By Dr. Ashanté Reese, Spelman Professor //I stare at a photo of seven women. They are presumably Spelman College students, tilling the soil of the Oval, the green space around Giles Hall, the historic building that houses my office. The Spelman archivist dates the photo in the 1890s. The women’s eyes concentrate on the ground. They aren’t smiling. No one recorded their names.

Clad in long skirts, armed with farming tools, the unidentified women grew food as part of their education well before food studies had a name or structure. In this period, it was not uncommon for women’s academic training to include homemaking skills, including growing food. My work as an interdisciplinary professor in anthropology and food studies is part of a long legacy.
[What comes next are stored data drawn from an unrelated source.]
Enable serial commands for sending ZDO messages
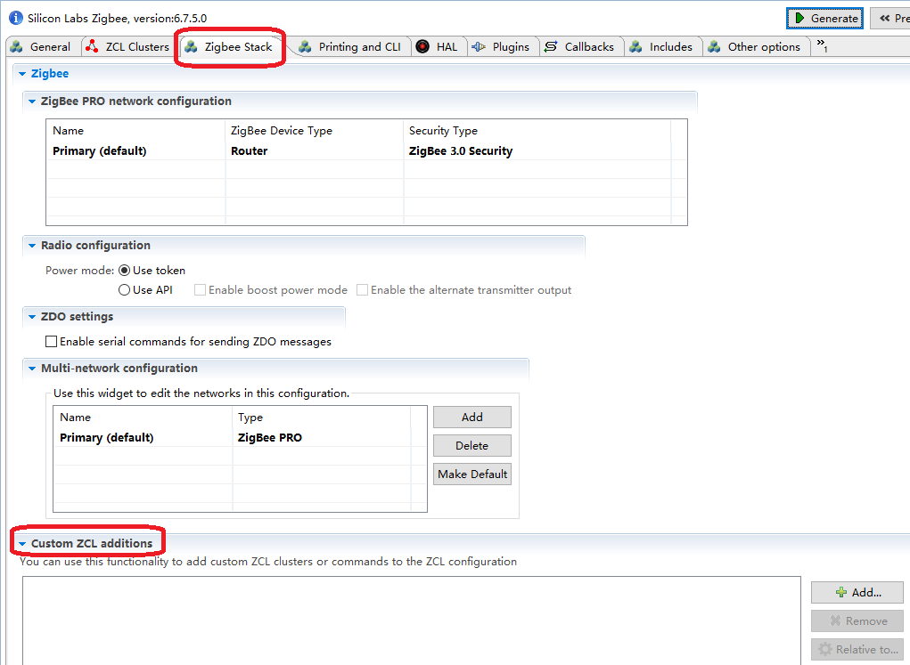The width and height of the screenshot is (910, 665). 52,341
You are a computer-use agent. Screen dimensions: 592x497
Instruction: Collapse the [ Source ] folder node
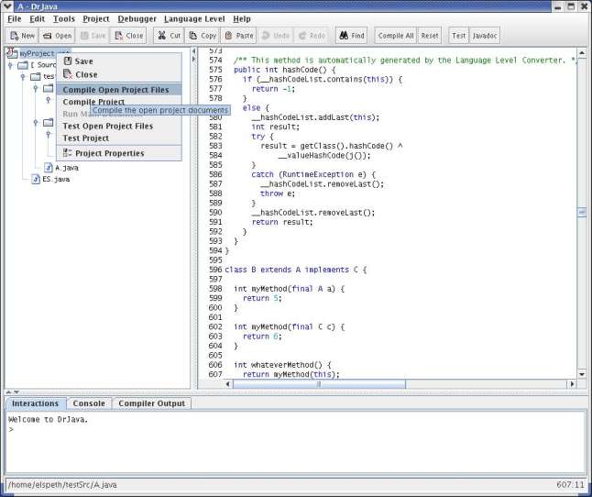coord(9,65)
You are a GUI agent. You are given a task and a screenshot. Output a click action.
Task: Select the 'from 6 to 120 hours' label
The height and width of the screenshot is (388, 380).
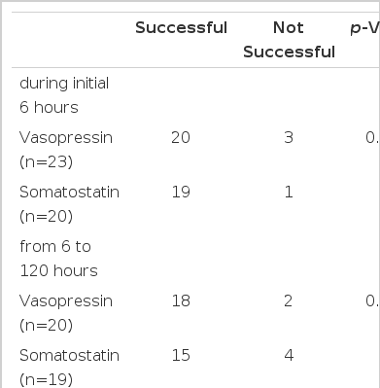(x=58, y=259)
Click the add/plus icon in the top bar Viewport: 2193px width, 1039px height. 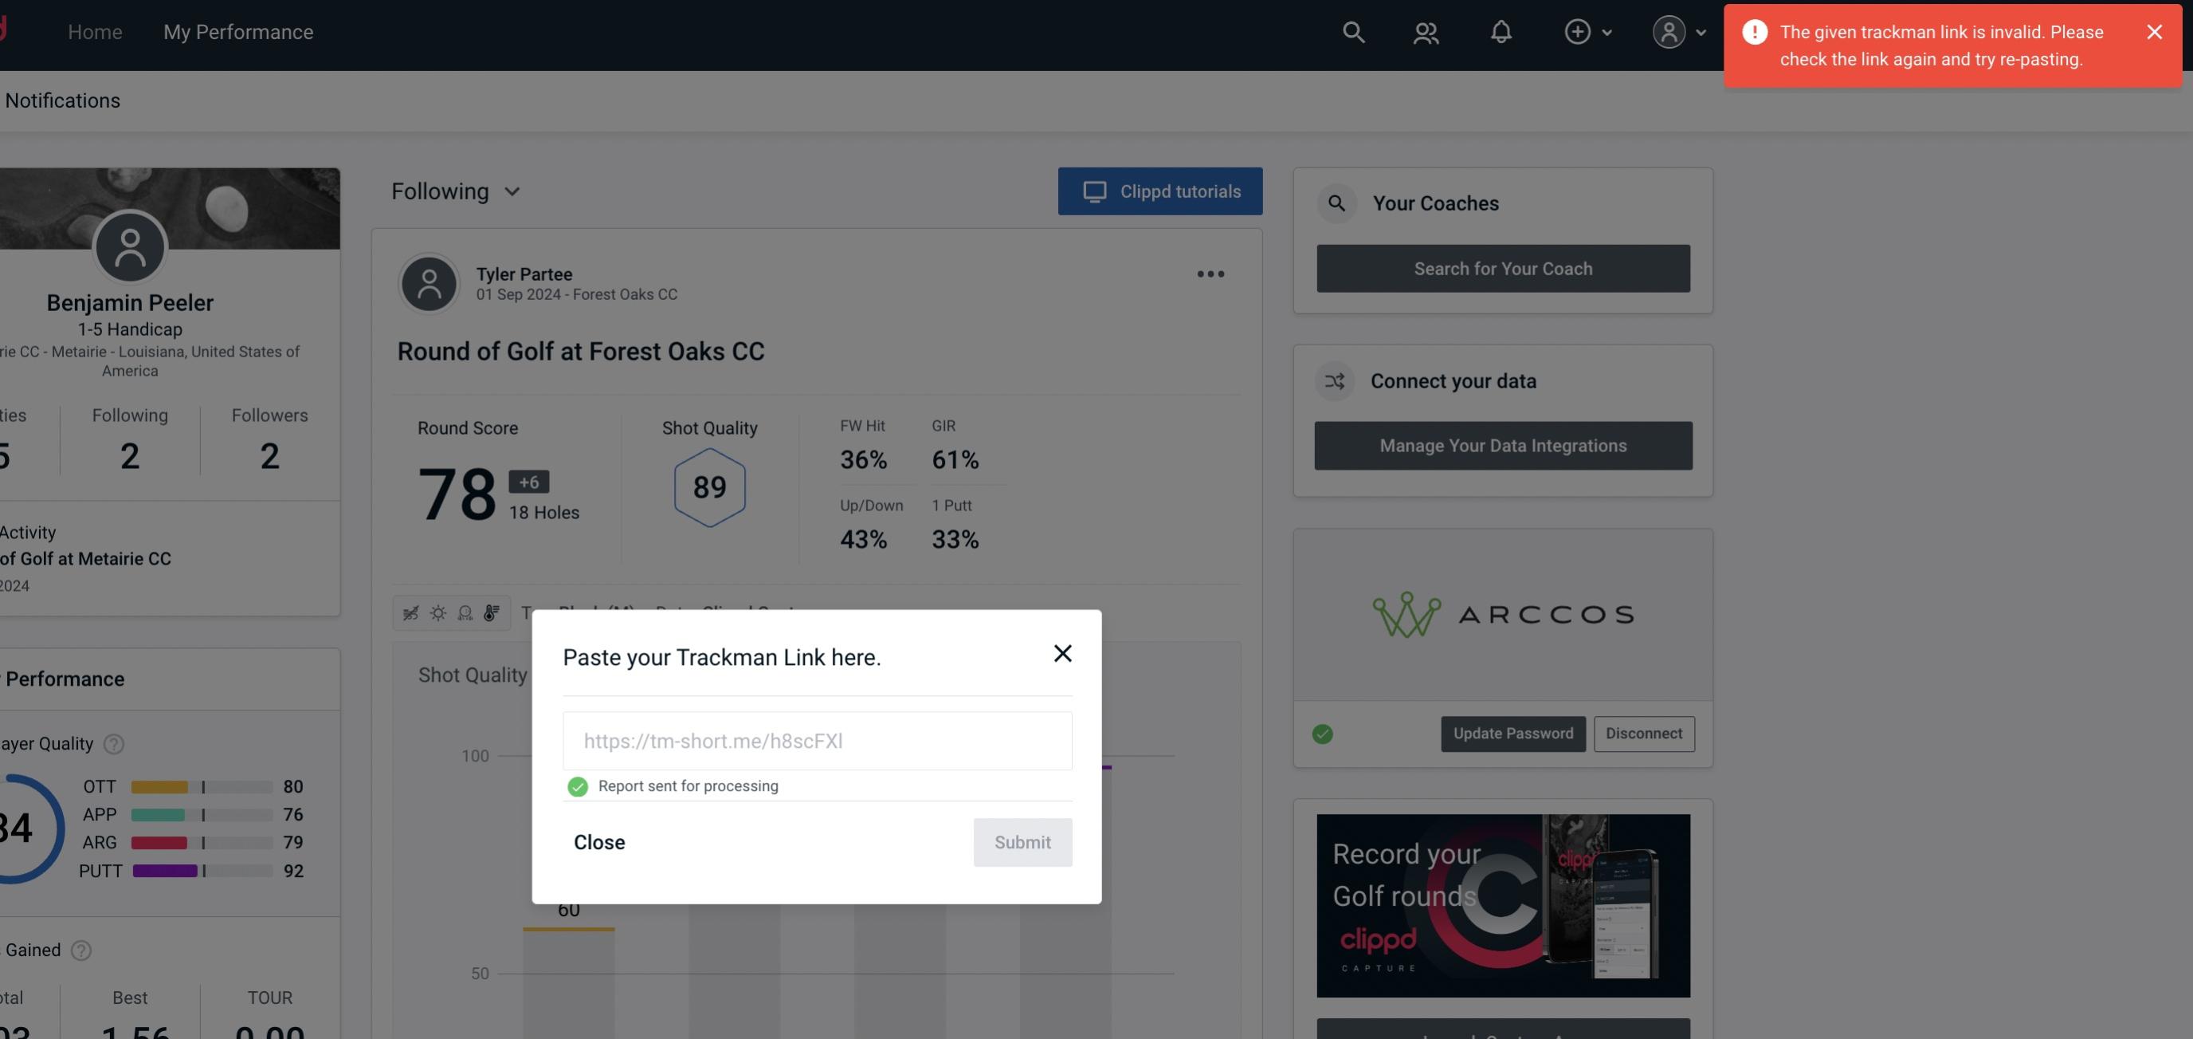(1577, 32)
I joined the Spelman faculty in 2015 to help build a food studies program that other faculty had been developing for years. I teach black women about food access inequalities, urban agriculture, and the role of race in the food system. What we know as food studies did not exist when Historically Black Colleges and Universities (HBCUs) were founded in the mid-1800s. The role of food in curriculum and campus life, however, was firmly in place. The women in the photo grew food for their own consumption and were likely involved in managing the Spelman College Dairy.
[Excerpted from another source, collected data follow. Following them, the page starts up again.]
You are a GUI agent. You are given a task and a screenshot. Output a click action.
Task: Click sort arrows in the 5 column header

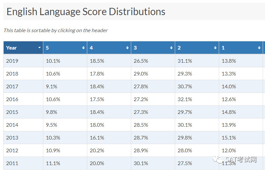coord(83,48)
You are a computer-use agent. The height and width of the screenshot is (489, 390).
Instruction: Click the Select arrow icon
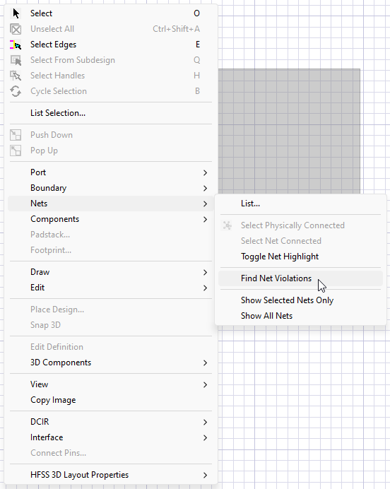[x=16, y=13]
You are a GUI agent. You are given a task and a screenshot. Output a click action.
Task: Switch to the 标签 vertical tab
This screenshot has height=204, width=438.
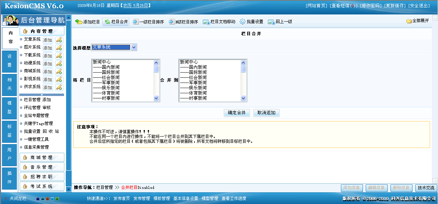tap(10, 131)
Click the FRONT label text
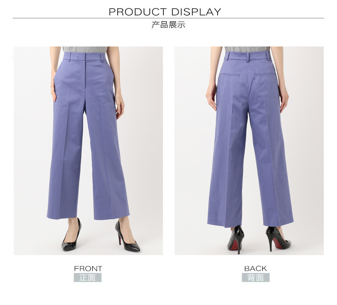Image resolution: width=337 pixels, height=305 pixels. 88,268
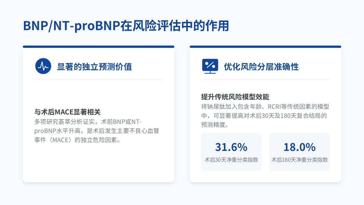
Task: Click the label 术后180天净重分类指数
Action: click(299, 160)
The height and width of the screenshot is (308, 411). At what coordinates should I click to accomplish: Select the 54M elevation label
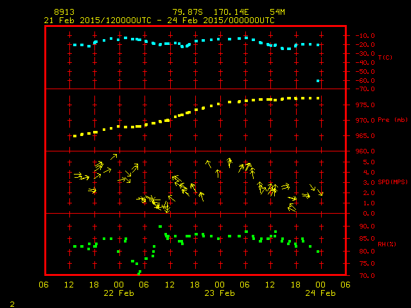[x=277, y=12]
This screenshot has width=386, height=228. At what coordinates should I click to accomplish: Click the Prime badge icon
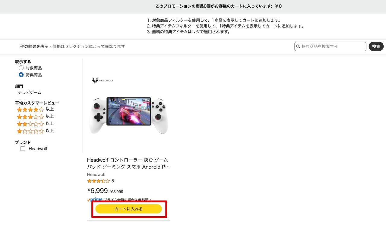[x=95, y=200]
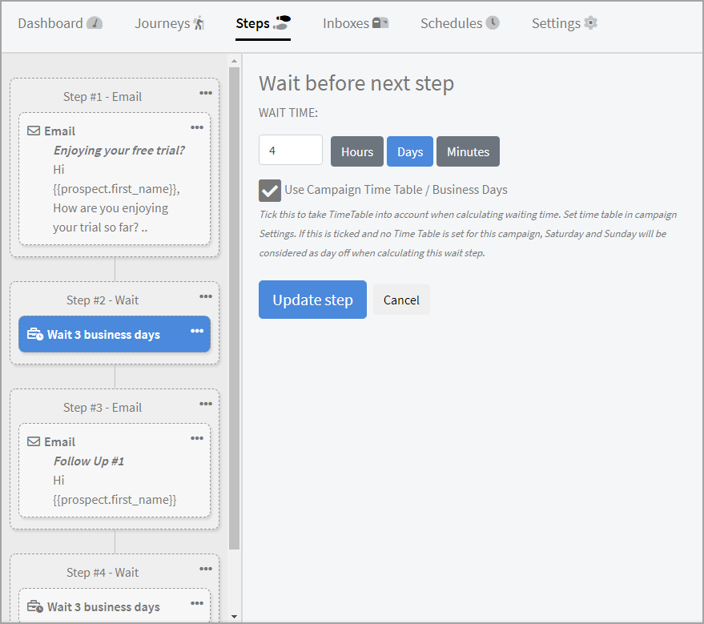704x624 pixels.
Task: Click the briefcase clock icon in Step #2 wait
Action: tap(35, 335)
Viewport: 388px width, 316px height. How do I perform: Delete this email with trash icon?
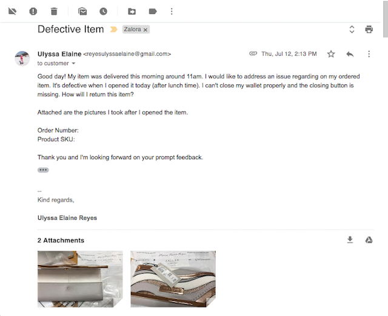pos(54,11)
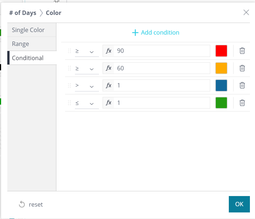Screen dimensions: 255x219
Task: Remove the > 1 condition via trash icon
Action: (x=242, y=85)
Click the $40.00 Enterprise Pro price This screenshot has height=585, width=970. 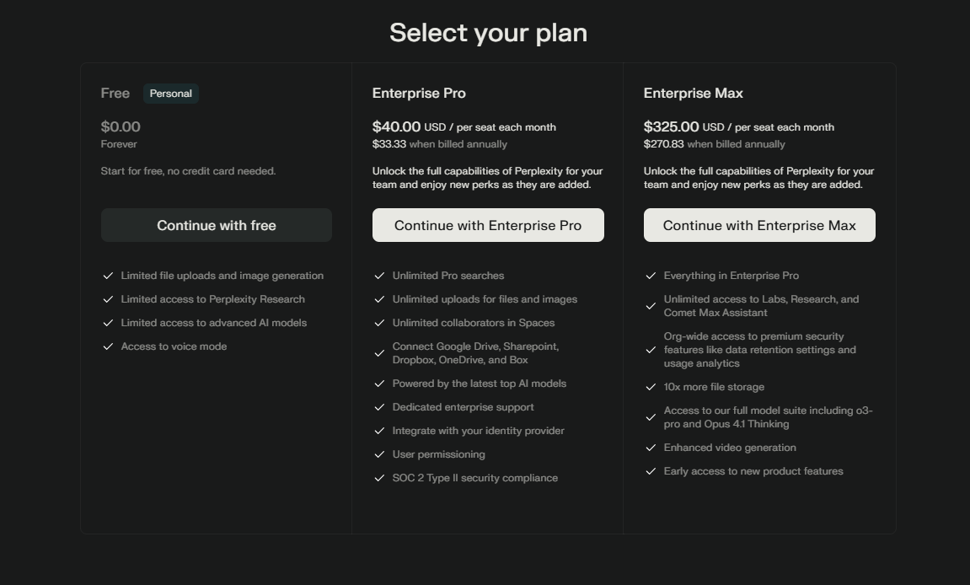click(397, 127)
Spelman was not the first HBCU to connect food and academic inquiry. HBCUs and other black educational institutions were beacons in the midst of legally enforced white supremacy and segregation. To provide for the campus and build community, students, especially those attending Southern HBCUs, were expected to show industrial and practical skills alongside their academic training. In other ways, the academic and practical training that students received proved to their white counterparts that they deserved full citizenship. Perhaps the best-known example of this is Tuskegee University in Tuskegee, Alabama, founded by Booker T. Washington in 1881—the same year Spelman College was founded.